Norwegian wood - railway station at Sandvika, Norway
Architectural Review, The, Feb, 1995
As well as being an efficient transport interchange for its commuting populace, this impressive new station in an Oslo suburb is a bold and cohesive urban statement.
Sandvika must once have been a charming little country town on the west side of Oslo Fjord, but in the nineteenth century, the railway was driven on an embankment parallel to the shoreline behind the town, cutting it off from its hinterland and ensuring that new suburbs to the west were physically divorced from the centre. During the first boom years of this century, the '60s and '70s, the town's atmosphere was much destroyed by a mess of large object buildings surrounding the middle, which for a while seemed as if it would wither away amid a mass of concrete.
Efforts were made to save the centre's small scale by pedestrianising the main street and preserving at least the facades of the old buildings. Now this initiative has been given much more scope and meaning by Arne Henriksen's new station. His strategy was radical: to abandon the old high level vaguely Dragon-style station buildings (to be given over to new uses), and to make the new one a link through the embankment between the town's two parts.
In so doing, he has been able to create two new town squares. The eastern one (Jernbaneplass) terminates the pedestrian street and has shops on the south side, steps up to the higher level to the east and the possibility of making an arcade with kiosks on the north side under the small cliff on top of which is the car park. The square slopes down westwards towards the embankment, where the station entrance is emphasised by a timber canopy that welcomes you into the shallow vaulted concrete bridge structure that links the two sides of the town at original ground level.
Shops and a cafe flank the entrance and inflect you into the tunnel, which, for all its lack of height, is by no means nasty or oppressive. The concrete is white, and the length of the vault is dramatically punctuated by slots of daylight that slash at right angles across the axis to indicate the presence of the stairs and ramps that rise dramatically to the two island platforms at the upper level. The slots are emphasised by simple structural gymnastics in their roofs, where inverted triangular trusses emphasise the route upwards. At platform level, the roofs swoop gracefully up and then down, like the gentle curve of a dolphin's back breaking the surface of the sea. At the same time (to mix metaphors that sound clumsy in words but are exceedingly elegant in reality) the roofs begin to fan out like flowers before they unfold as protective linear inverted umbrellas over the platforms. The roof structures are carried on two parallel laminated beams supported on cylindrical steel columns.

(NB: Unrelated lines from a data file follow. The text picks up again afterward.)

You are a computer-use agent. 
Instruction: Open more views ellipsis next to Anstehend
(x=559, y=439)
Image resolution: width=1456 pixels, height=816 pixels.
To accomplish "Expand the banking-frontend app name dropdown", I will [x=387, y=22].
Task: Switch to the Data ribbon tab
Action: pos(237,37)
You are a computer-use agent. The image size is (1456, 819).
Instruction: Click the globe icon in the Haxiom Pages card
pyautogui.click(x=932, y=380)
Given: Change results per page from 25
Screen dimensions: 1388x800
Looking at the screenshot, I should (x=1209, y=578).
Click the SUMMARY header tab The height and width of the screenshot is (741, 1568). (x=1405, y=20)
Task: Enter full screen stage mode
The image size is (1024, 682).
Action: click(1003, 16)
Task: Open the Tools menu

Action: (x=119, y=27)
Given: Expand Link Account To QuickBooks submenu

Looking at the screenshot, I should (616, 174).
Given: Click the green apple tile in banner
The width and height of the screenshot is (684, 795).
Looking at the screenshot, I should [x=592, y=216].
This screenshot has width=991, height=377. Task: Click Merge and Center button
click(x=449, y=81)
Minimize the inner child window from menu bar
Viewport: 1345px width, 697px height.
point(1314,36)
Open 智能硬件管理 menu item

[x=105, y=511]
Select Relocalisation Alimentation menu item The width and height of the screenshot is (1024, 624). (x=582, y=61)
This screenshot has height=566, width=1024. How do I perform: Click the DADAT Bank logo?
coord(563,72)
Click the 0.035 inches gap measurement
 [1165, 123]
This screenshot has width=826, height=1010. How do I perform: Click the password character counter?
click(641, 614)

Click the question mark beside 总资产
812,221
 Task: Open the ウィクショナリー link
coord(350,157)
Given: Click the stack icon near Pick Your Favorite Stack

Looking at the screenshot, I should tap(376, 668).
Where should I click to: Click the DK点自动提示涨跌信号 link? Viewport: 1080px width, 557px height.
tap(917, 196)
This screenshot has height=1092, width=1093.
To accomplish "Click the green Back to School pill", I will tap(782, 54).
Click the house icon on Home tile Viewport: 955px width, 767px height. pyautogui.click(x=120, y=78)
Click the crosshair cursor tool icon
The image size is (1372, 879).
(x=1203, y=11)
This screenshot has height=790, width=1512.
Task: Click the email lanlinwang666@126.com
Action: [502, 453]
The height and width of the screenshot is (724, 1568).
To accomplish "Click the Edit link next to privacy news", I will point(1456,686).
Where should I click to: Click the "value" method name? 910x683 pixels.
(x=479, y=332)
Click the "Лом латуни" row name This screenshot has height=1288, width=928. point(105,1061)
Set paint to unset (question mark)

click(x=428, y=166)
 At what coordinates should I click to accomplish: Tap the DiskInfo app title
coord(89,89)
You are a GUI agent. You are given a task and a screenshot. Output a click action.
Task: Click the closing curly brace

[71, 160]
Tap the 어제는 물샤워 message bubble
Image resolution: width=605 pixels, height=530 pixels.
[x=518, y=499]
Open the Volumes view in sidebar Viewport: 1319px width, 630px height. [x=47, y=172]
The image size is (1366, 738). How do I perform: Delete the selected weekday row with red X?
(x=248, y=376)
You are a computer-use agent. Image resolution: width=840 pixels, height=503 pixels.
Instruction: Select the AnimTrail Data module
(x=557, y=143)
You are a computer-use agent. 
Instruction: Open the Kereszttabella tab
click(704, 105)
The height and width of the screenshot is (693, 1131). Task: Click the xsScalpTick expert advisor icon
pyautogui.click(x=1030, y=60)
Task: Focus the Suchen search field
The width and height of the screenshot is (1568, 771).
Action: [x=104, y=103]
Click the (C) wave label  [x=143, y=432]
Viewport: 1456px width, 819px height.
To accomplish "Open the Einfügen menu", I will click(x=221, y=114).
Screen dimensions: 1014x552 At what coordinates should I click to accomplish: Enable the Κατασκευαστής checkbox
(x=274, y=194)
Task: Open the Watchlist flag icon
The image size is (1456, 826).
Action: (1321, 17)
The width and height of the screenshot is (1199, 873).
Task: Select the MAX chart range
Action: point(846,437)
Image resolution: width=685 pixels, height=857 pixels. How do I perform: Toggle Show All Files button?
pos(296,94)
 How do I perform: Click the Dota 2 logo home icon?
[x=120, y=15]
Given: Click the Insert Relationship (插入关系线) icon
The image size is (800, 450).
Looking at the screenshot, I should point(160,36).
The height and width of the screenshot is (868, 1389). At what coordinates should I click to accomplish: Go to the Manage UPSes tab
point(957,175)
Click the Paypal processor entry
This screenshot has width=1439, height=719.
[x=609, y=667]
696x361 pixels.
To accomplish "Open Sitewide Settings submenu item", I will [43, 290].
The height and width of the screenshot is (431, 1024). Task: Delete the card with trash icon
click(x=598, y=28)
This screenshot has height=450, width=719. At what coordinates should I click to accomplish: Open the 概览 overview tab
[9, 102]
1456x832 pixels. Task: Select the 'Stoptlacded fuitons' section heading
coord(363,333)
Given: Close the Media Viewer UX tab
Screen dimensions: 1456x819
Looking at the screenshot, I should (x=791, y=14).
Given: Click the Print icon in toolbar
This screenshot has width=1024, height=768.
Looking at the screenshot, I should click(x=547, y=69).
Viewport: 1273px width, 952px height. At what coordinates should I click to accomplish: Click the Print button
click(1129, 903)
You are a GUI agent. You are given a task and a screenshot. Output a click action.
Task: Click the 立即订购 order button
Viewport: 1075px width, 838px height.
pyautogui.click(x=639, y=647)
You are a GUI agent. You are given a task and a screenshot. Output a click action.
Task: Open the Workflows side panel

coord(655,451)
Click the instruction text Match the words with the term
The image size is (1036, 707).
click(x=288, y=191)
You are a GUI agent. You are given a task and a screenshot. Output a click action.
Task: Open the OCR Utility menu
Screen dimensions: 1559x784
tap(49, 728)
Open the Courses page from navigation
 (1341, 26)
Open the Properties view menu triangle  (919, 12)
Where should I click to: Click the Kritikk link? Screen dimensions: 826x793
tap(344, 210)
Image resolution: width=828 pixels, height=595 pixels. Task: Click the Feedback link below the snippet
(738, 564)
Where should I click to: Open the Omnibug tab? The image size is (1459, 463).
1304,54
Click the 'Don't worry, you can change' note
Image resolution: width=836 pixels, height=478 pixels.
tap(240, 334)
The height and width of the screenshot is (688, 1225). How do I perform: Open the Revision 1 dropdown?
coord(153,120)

If, instead of going up to the platforms, you had gone along through the tunnel to the other side of the embankment, you would have come out into the other new square. This is a much more prosaic affair, mostly consisting of the town's bus station, which spreads out under its decent canopies parallel to the railway tracks. The square is partly enclosed by nondescript commercial buildings - but through them, glimpses of the Ronne river can be seized. The experience is an anticlimax, but that is not Henriksen's fault: the place was mostly there to start with. Jernbaneplass is the civic high point of the scheme, but the link between the two sides of the town has given the place new life, both within itself and as the focus of the different transport systems: car, bus, train that unite the low density, high income Norwegian suburban commuting community.